Stratégie de sortie de crise et relance économique
Publié dans El Watan le 13 - 01 - 2020

La chute du prix du baril de pétrole à mi-2014 a causé un choc extérieur frontal à l'économie algérienne. Ce dernier s'explique par la place prépondérante du pétrole dans l'économie nationale. Face à ce choc, les autorités ont opté pour son financement. Non sans surprise, ce choc s'est transformé en crise profonde du fait de l'absence de plans cohérents de réformes destinés à rétablir les grands équilibres macroéconomiques, relancer l'activité économique et moderniser la capacité de l'offre du pays.
A fin 2018, quatre ans après ce choc extérieur, la situation macroéconomique du pays est marquée par de profonds déséquilibres. La croissance est très faible (1,4%), l'inflation au-dessus de l'objectif de la Banque d'Algérie (4,3%), les comptes budgétaires et extérieurs fortement déficitaires (9-10%), l'épargne budgétaire consommée en totalité, les réserves de change en chute libre (chutant de 194 milliards de dollars en 2014 à 88 milliards de dollars à fin 2018 et 66 milliards de dollars à fin juin 2019) et le chômage en hausse, affectant de façon préoccupante la classe d'âge la plus productive (19-49 ans) et les femmes.
------------------------------------------------------------------------
[Consigne] Prolongez le texte sur la crise économique algérienne à partir de sa dernière phrase. Les lignes qui suivent n'ont aucun rapport avec ce travail.

[Lignes de données]
------------------------------------------------------------------------
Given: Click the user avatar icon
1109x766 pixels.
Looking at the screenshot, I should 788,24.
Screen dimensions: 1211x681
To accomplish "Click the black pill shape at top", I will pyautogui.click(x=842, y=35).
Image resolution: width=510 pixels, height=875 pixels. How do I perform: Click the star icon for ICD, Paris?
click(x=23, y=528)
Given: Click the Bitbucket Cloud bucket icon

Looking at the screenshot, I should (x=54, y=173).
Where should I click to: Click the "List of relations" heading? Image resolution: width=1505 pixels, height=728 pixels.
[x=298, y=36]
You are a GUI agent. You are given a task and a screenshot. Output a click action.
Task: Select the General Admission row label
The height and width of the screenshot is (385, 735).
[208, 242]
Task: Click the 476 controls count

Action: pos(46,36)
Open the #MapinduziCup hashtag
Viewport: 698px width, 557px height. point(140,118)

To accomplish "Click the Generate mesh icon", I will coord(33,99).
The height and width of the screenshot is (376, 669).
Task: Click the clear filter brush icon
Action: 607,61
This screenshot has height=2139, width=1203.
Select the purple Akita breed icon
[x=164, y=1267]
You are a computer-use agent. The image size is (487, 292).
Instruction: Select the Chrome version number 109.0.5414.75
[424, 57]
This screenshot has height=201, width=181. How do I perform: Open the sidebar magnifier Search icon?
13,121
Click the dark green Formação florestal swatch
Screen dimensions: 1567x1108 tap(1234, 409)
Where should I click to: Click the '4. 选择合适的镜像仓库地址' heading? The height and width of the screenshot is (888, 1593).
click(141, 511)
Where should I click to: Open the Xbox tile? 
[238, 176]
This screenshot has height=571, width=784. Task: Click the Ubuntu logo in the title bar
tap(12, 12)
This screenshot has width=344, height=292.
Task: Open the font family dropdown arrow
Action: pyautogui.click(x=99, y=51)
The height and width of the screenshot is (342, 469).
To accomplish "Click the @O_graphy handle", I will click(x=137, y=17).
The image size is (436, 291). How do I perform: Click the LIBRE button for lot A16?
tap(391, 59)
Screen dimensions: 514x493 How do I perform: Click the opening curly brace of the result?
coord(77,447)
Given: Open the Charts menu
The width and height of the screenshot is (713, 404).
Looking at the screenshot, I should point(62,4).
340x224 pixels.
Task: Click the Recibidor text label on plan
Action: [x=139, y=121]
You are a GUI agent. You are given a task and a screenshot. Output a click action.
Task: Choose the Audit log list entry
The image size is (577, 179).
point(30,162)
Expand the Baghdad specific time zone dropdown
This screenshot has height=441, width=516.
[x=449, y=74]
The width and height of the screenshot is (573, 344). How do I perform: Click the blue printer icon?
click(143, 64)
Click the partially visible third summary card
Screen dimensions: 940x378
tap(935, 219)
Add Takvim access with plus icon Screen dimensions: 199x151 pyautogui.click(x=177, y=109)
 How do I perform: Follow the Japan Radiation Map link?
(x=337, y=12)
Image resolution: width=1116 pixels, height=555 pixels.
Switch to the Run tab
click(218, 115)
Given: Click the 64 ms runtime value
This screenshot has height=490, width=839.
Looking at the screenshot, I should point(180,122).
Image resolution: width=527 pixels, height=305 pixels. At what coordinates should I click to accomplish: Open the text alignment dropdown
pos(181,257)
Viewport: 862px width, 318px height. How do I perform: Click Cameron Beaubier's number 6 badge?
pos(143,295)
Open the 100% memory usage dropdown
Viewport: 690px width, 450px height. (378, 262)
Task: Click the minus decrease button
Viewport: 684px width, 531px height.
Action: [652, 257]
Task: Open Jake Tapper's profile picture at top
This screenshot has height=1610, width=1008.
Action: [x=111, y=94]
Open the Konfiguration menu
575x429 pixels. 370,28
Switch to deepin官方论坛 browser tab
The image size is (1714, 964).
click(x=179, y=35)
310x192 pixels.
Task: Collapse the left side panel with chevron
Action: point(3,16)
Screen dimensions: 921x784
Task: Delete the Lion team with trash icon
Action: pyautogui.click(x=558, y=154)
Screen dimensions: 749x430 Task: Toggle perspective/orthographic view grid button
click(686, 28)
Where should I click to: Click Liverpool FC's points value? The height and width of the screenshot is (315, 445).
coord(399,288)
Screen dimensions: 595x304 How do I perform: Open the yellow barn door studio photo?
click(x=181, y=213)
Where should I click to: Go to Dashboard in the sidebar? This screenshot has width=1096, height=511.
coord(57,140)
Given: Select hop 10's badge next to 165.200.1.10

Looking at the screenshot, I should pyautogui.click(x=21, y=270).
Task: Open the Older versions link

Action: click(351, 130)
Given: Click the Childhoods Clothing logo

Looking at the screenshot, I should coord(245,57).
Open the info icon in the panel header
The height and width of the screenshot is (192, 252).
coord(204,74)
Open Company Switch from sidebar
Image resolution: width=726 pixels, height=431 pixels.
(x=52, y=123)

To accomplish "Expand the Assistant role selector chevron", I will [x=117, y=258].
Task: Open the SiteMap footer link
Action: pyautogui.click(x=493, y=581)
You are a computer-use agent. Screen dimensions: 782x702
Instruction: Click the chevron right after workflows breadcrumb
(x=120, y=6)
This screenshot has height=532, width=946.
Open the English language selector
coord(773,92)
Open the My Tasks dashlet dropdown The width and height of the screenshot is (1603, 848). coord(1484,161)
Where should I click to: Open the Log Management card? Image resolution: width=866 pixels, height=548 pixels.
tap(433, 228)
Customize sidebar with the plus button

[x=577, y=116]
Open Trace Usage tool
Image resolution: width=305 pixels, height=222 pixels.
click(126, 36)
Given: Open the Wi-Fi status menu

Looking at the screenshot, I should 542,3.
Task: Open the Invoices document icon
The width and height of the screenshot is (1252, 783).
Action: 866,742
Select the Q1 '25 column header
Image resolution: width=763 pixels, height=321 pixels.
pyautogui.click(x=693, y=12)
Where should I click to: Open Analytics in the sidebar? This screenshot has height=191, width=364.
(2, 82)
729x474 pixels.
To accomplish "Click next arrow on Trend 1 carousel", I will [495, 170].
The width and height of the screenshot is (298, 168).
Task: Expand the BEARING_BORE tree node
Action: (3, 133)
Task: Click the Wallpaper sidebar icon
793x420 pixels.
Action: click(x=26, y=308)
------------------------------------------------------------------------
[Résultat obtenu]
A la fin du premier semestre 2019, les indicateurs économiques et financiers provisoires disponibles font ressortir une situation encore plus difficile.
En rétrospective, les performances de 2018 et 2019 sont le reflet d'une économie algérienne qui est restée engluée dans une fourchette de croissance faible de 2-3% et avec un fort taux de chômage depuis 20 ans.
Cet état de fait préoccupant est le résultat d'un certain nombre de problèmes structurels, notamment : (i)- une forte dépendance par rapport aux hydrocarbures pour la croissance économique, les recettes budgétaires et les exportations ; et (ii)- un secteur hors hydrocarbures (industrie et activités tertiaires) fortement dépendant de la commande publique.
In fine, cela traduit aussi l'absence de politiques publiques pro-croissance appropriée. Le problème de la réforme de l'économie nationale ne se pose pas.
La question est de savoir quand lancera-t-on ces réformes sachant qu'avec l'amenuisement de nos ressources financières, le temps presse. Le statu quo, c'est-à-dire la poursuite de la politique actuelle de financement de la crise et des risques majeurs sur les plans économique (effondrement de la croissance, montée de plus grandes pressions inflationnistes, accentuation du chômage, épuisement des réserves financières et de change), politique et sociale. En effet, le statu quo aggravera les déséquilibres à moyen terme et risque de nous mettre en situation de dépendance extérieure.
Vu l'ampleur des défis du pays et d'autres considérations sociales, il est possible que les décideurs optent pour des mesures populistes immédiates pour répondre aux tensions sociales et engranger quelques gains économiques et politiques modestes à court terme.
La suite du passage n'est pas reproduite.